個人診療所とは、医師または歯科医師が開設する診療施設の一形態です。一般的に入院施設を持たないか、19人以下の入院施設を有するものを指します。

個人診療所は営利目的の活動が可能であり、収益や財産は経営者個人に帰属します。そのため、経営者は自由に収益を使用できるという特徴があります。

一方、医療法人は非営利組織として設立され、経営者個人とは別人格となるため、収益や財産は法人に帰属します。医療法人化することで複数施設の運営や分院開設が可能となり、事業承継や税制面でのメリットも得られますが、運営管理が複雑になる点がデメリットです。

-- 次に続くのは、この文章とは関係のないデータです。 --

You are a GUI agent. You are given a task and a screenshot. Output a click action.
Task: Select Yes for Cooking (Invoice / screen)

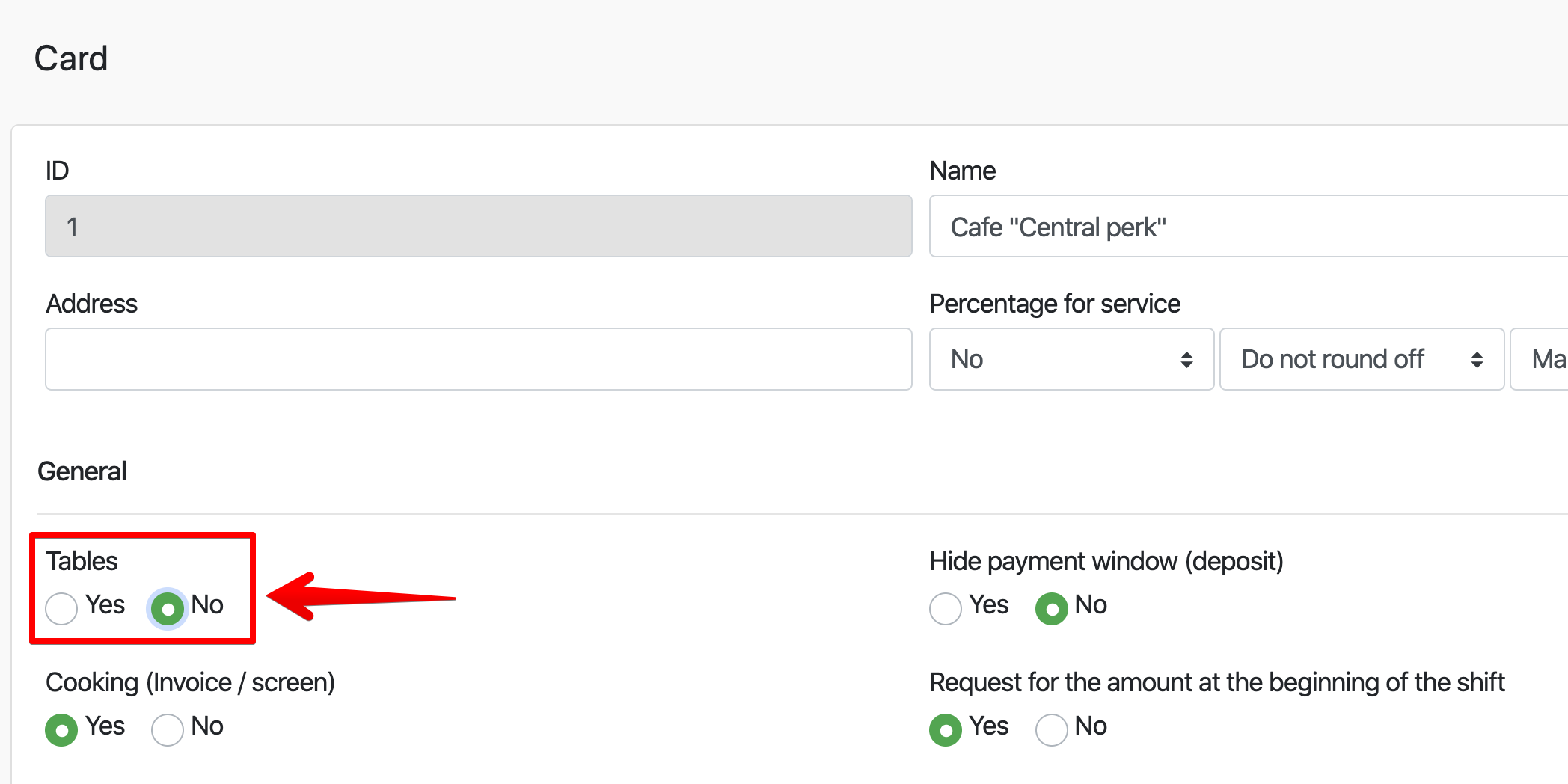pyautogui.click(x=61, y=729)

個人診療所の運営形態では、経営者が直接管理し、必要な届出のみで開設可能です。ただし、譲渡時には資産のみが引き継がれ、負債や従業員契約などは再取得が必要となります。

事業譲渡の概要

個人診療所の事業譲渡とは、診療所が保有する資産や権利義務の一部または全部を、譲受側に移転するスキームです。個人診療所の場合、法人格がないため、譲渡時には一度診療所を廃止し、譲受側が新規開設手続きを行う必要があります。

譲渡対象には、医療機器や薬品、建物や土地の所有権・貸借権、商標などの知的財産権、さらにはスタッフの雇用契約や取引契約などが含まれます。負債や従業員契約は包括的に承継されず、新たに契約を結ばなければいけません。

価格は営業権(のれん代)と純資産額で算定されますが、資産と経営者個人の財産が混在している場合が多く、正確な評価が困難な場合があります。また、診療所の施設や設備が現行法規に適合しない場合には改修が必要です。

個人診療所の事業譲渡の流れ

譲渡先の選定

個人診療所を事業譲渡するときは、最初に譲渡先を選定します。譲渡先の候補は、主に親族と第三者です。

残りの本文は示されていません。